**Work item:** Report every line of the entries that contains the word "dropdown".

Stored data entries
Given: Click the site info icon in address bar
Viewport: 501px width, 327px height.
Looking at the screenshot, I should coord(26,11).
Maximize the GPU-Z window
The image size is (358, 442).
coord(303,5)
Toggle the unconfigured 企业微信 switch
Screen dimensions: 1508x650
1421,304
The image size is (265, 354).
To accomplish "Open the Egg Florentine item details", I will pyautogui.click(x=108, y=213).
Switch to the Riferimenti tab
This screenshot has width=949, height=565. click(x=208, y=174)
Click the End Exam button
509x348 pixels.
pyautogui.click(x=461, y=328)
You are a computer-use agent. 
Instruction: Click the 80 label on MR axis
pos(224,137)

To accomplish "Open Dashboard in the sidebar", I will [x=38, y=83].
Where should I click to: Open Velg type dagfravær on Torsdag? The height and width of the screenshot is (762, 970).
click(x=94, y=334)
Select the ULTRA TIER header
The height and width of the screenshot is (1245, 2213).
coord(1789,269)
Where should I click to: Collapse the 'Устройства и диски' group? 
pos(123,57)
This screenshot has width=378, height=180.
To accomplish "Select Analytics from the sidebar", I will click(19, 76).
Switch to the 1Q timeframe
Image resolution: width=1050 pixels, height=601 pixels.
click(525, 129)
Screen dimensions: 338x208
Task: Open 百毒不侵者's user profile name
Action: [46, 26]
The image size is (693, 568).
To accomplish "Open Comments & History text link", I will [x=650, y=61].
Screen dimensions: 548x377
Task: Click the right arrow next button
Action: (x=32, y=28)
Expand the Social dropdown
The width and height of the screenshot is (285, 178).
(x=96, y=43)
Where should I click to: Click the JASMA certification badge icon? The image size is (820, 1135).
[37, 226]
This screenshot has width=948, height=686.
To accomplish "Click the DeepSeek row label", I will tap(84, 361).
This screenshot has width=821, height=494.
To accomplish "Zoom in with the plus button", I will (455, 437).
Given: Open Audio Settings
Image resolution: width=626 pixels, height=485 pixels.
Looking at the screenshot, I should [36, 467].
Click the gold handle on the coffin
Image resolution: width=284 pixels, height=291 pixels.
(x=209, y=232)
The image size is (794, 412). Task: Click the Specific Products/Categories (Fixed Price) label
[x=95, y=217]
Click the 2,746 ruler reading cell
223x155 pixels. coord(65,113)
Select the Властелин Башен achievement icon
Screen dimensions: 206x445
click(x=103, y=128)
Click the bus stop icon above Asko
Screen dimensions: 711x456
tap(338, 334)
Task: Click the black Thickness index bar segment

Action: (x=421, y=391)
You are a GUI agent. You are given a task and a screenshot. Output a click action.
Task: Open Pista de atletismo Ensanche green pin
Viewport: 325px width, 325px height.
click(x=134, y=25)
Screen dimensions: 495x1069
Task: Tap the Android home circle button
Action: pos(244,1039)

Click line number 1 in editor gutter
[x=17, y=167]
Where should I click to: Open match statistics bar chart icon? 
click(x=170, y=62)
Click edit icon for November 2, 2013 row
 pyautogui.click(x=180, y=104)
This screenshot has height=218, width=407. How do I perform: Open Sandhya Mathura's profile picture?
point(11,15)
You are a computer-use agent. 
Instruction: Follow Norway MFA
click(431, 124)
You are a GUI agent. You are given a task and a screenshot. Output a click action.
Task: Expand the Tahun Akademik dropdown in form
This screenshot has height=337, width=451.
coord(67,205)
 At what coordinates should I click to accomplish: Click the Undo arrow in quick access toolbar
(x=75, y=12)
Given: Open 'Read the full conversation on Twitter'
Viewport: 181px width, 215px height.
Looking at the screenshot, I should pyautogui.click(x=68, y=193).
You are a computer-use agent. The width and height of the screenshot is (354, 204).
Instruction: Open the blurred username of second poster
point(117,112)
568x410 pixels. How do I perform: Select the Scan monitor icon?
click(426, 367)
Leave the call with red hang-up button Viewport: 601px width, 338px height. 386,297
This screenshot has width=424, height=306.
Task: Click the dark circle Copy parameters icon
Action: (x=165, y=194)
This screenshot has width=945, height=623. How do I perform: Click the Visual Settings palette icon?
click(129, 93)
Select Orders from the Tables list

**Result for this task:**
Expand the Social dropdown
Task: Expand the Tahun Akademik dropdown in form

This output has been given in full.